• Material provided:
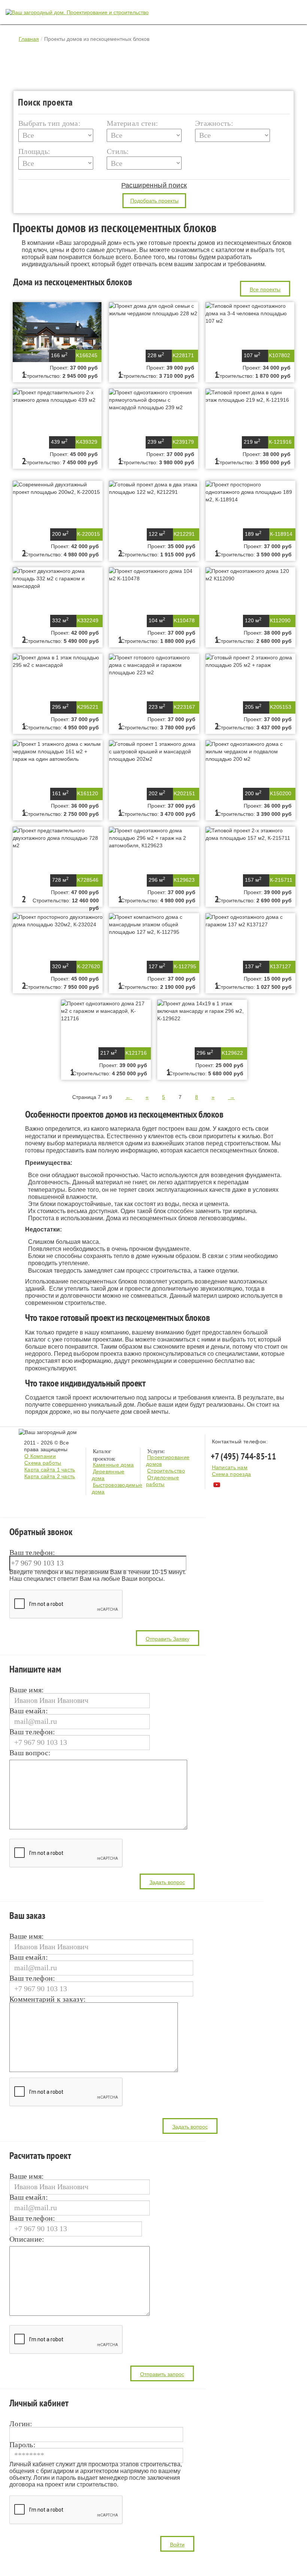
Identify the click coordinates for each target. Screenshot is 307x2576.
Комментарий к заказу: (47, 1999)
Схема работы (42, 1463)
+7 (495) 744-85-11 (243, 1456)
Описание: (27, 2239)
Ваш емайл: (28, 1711)
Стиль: (118, 151)
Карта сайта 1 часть (49, 1470)
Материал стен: (132, 123)
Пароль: (22, 2445)
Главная (29, 39)
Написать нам (230, 1467)
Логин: (21, 2424)
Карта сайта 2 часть (49, 1476)
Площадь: (34, 151)
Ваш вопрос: (30, 1753)
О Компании (40, 1456)
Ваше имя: (26, 1690)
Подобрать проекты (154, 201)
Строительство (166, 1471)
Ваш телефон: (32, 1552)
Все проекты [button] (265, 289)
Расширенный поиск (154, 185)
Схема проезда (231, 1474)
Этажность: (214, 123)
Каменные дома (113, 1465)
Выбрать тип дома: (49, 123)
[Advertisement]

• About this exercise: Retype the whole listing, keeping every line identical and omitting all pictures.

• Response to the task:
Identify the click coordinates for each target. Screenshot is 307x2576.
Комментарий к заказу: (47, 1999)
Схема работы (42, 1463)
+7 (495) 744-85-11 (243, 1456)
Описание: (27, 2239)
Ваш емайл: (28, 1711)
Стиль: (118, 151)
Карта сайта 1 часть (49, 1470)
Материал стен: (132, 123)
Пароль: (22, 2445)
Главная (29, 39)
Написать нам (230, 1467)
Логин: (21, 2424)
Карта сайта 2 часть (49, 1476)
Площадь: (34, 151)
Ваш вопрос: (30, 1753)
О Компании (40, 1456)
Ваше имя: (26, 1690)
Подобрать проекты (154, 201)
Строительство (166, 1471)
Ваш телефон: (32, 1552)
Все проекты [button] (265, 289)
Расширенный поиск (154, 185)
Схема проезда (231, 1474)
Этажность: (214, 123)
Каменные дома (113, 1465)
Выбрать тип дома: (49, 123)
[Advertisement]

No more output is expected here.